— Start Given text —

Stable version to be found:

And other formats as well (may be) on the Stable HOWTOs page

If necessary use the Discussion page to give comments.

Discussion Page Content if any

Changes on this HOWTO, including the licence was allowed by the author (http://lists.tldp.org/go.to?list=discuss&cmd=showmsg&msgnum=11737).

Updates to 2.0

This is a summary of my updates and my reasons for them:

  • Changed title from Bzip mini-HOWTO to Bzip HOWTO since there really isn't any competition for this HOWTO or a more complete version out there.

  • Turned David Fetter's email address from a heading into an 'authors' section
  • Fixed some of the headings hierarchy and nesting, but I have some work to go
  • Removed linktexts since they only have any use in hyperlinked versions of the HOWTO - these links will be useless in pure text releases, for example.
  • Changes to the Introduction
    • Removed mention of the bzip2 algorithm being 'new' since it dates the HOWTO - it was new in 1999 but not now.
    • Added an Assumptions section so the reader knows whether s/he is qualified enough to understand and use the HOWTO. I think all of the HOWTOs should have one of these.
    • Moved the 'future editions' comments into its own section since it doesn't really belong in an introduction. Besides, I doubt that any of these 'future editions' will be implemented anyway.
    • Updated e-mail addresses and links where Google gave me new ones. Ones that I couldn't update have been left blank. The whole section on 'in your language' should be taken out since TLDP should be hosting these copies!

— End Given text —

### Given instruction:
According to the Bzip HOWTO update notes, what title did the document have before it was renamed?

— Start Provided material —

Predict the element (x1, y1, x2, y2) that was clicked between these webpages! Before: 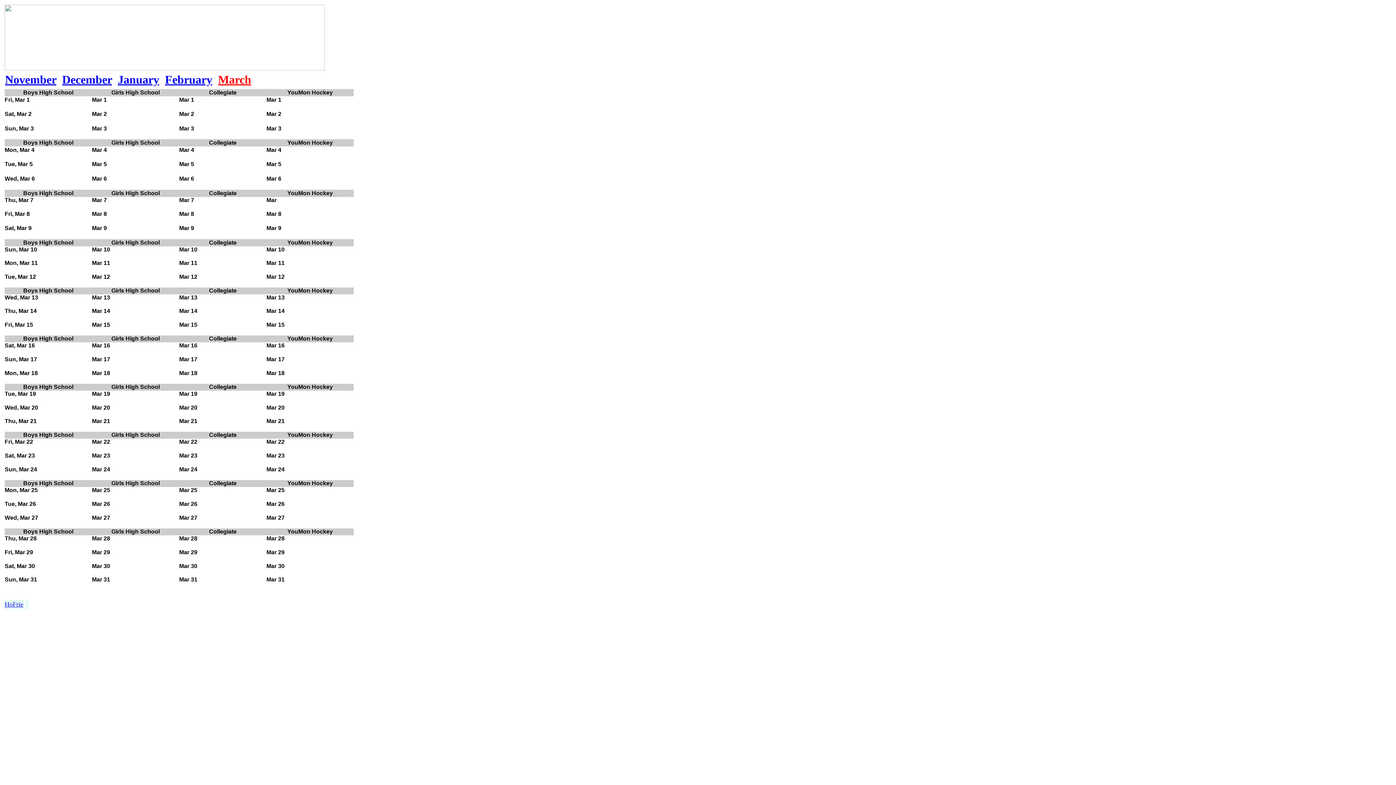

— End Provided material —
— Start Provided material —

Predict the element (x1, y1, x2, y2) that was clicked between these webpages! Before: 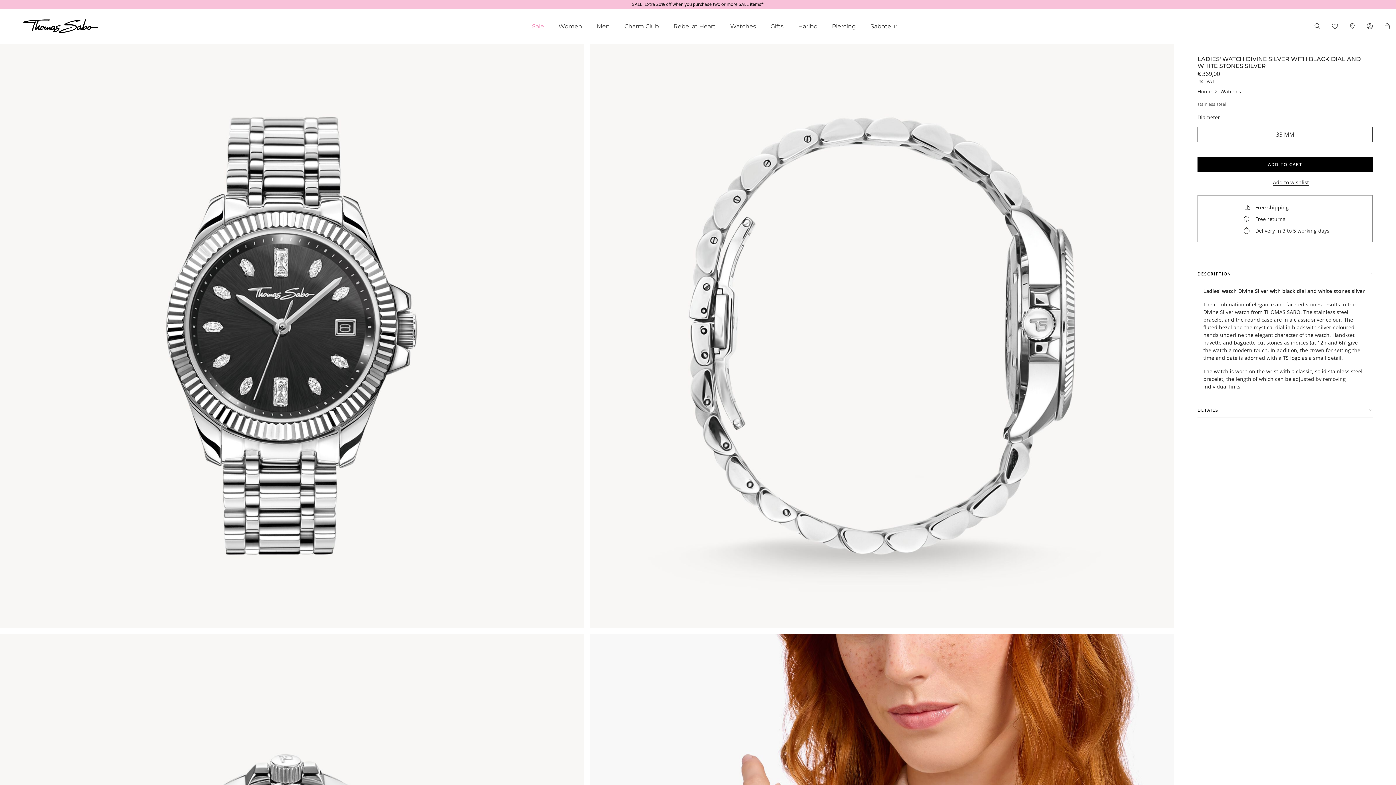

— End Provided material —
— Start Provided material —

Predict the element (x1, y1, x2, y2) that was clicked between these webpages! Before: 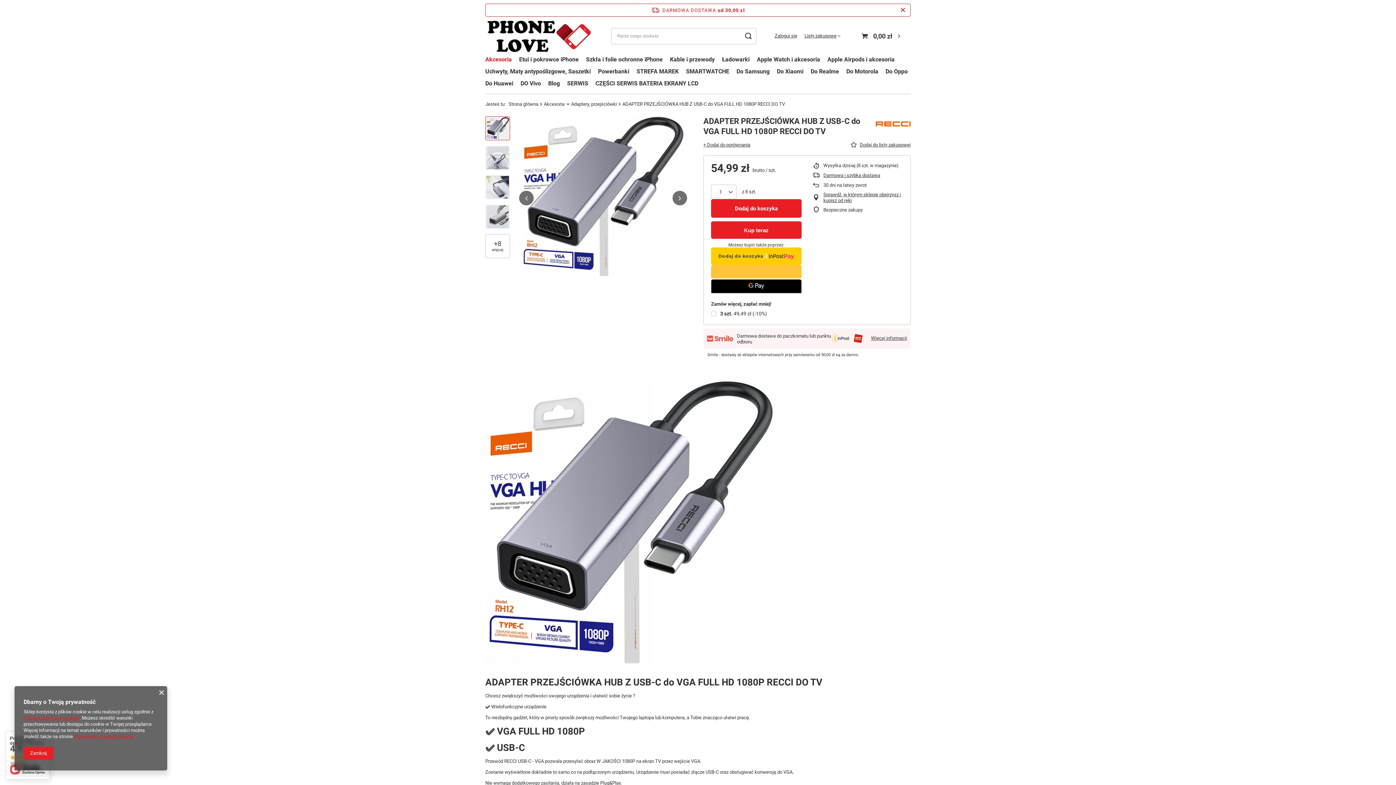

— End Provided material —

### Task solution:
Bzip mini-HOWTO